Suffice it to say that Enid is not the only messed up person in this book. In fact, just about everyone has issues. Her mother has suffered from depression ever since her divorce. Enid is very close to her mother and worries about her, but since she is unable to express her affection, she tells her mother interesting facts about space. She knows a lot of them since she works for the space agency organizing data. She loves her job but starts having trouble when a bald man is hired to help her with a project. And she can’t even relax at home because a bald man moves in down the hall.

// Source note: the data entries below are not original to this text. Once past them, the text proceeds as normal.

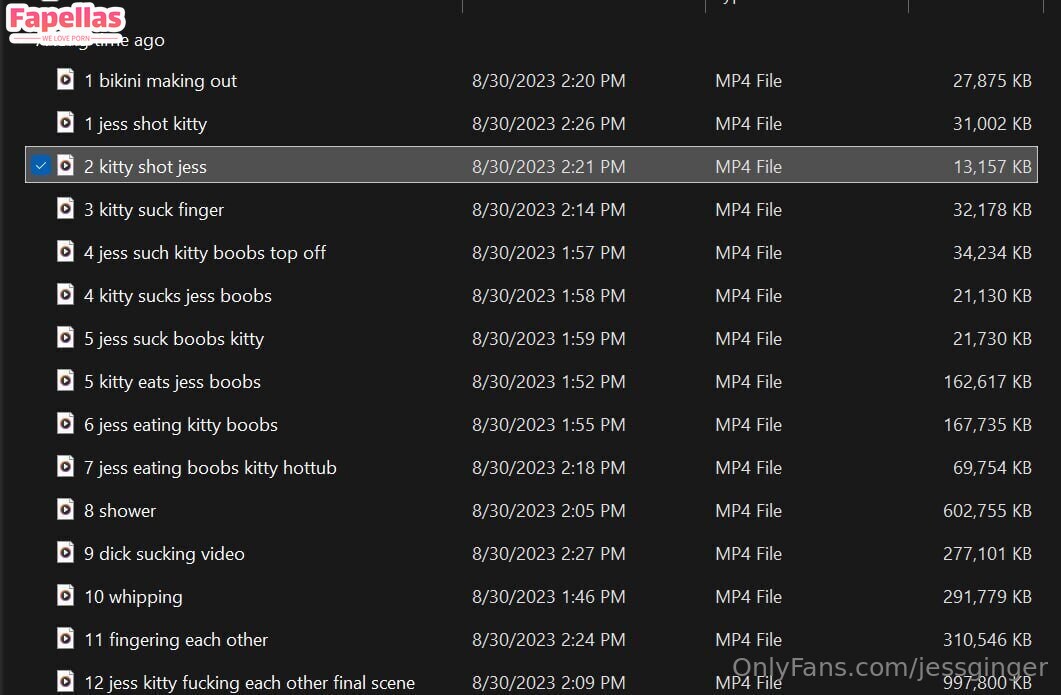Uncheck the checkbox on '2 kitty shot jess'
This screenshot has height=695, width=1061.
[x=40, y=166]
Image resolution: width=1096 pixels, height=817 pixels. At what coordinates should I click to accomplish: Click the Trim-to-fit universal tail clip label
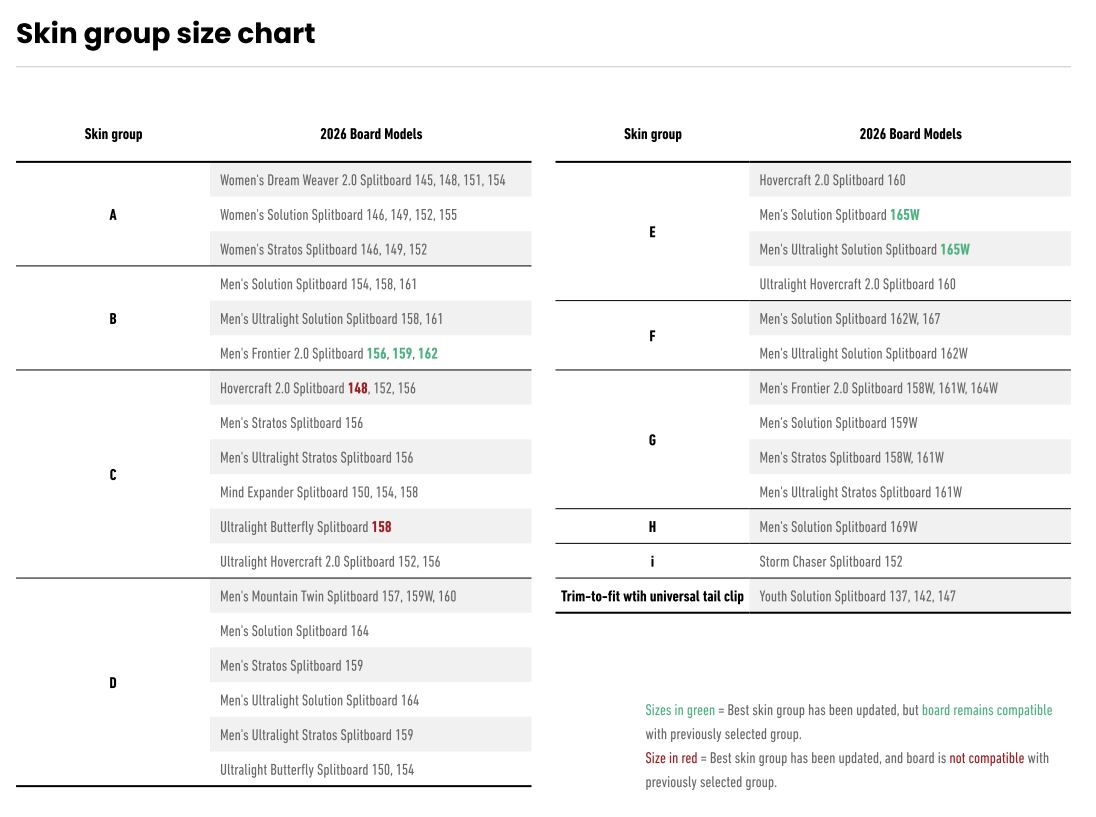(x=652, y=597)
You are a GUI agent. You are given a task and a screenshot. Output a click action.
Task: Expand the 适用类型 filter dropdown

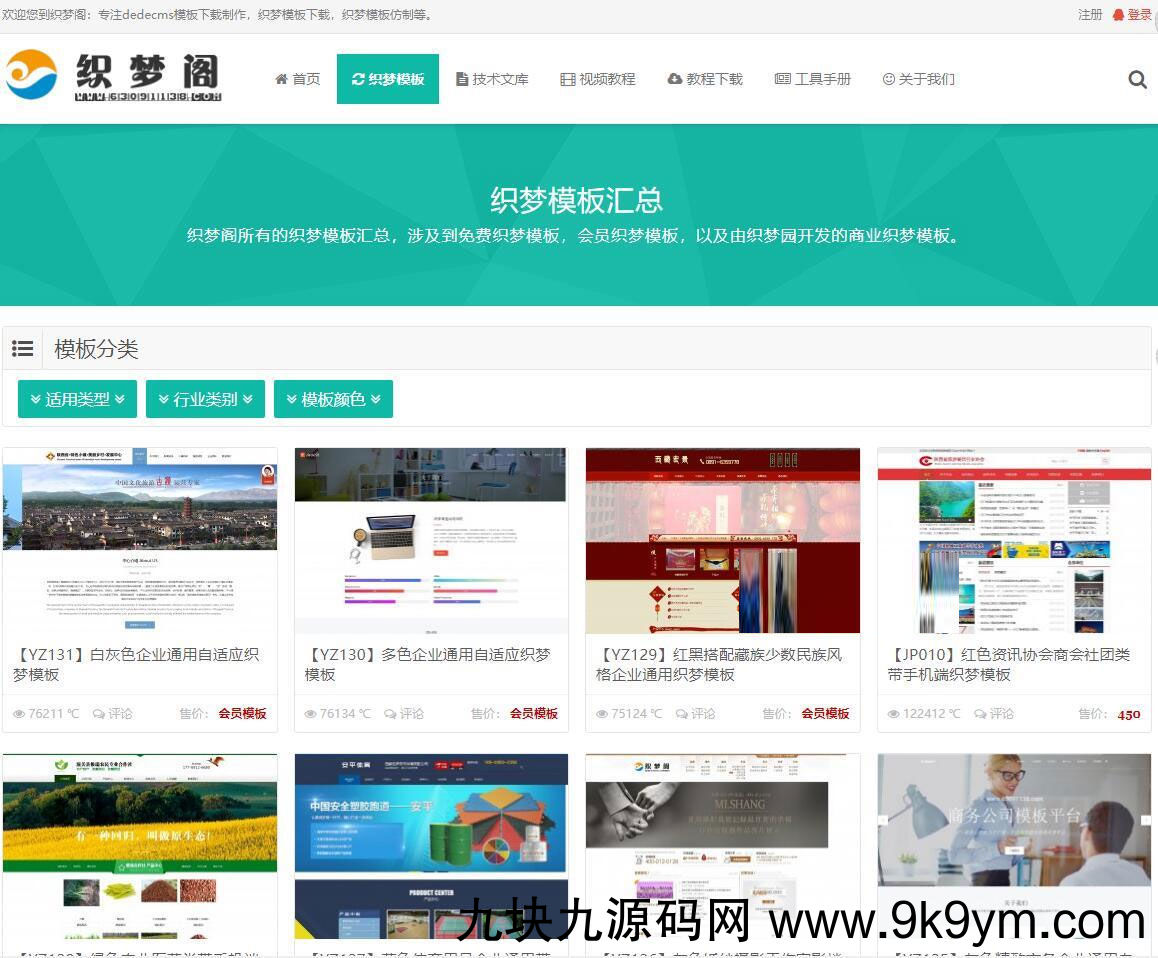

This is a fast-paced book with a lot of suspense and very quirky characters. I wouldn’t call it a suspense novel per se, because it’s so funny and character driven. But it really is suspenseful. I couldn’t put it down until I found out if she was really imagining everything, and if not, who was stalking her, and if not stalking, why (and how) was someone going in her apartment? And who is it? And why is she so terrified of bald men? Will she lose her job? Can she manage to keep her suicidal mom alive when she keeps going off her meds? And will things work out with Polly? This book is full of questions and none of them get answered until the end. I love that kind of book. If you love that kind of book, this one will be your reward.

Emily Austin wields her pen with authority and style. She is a smart new author who captures the crazy absurdity and stress of contemporary life with sympathy and humor.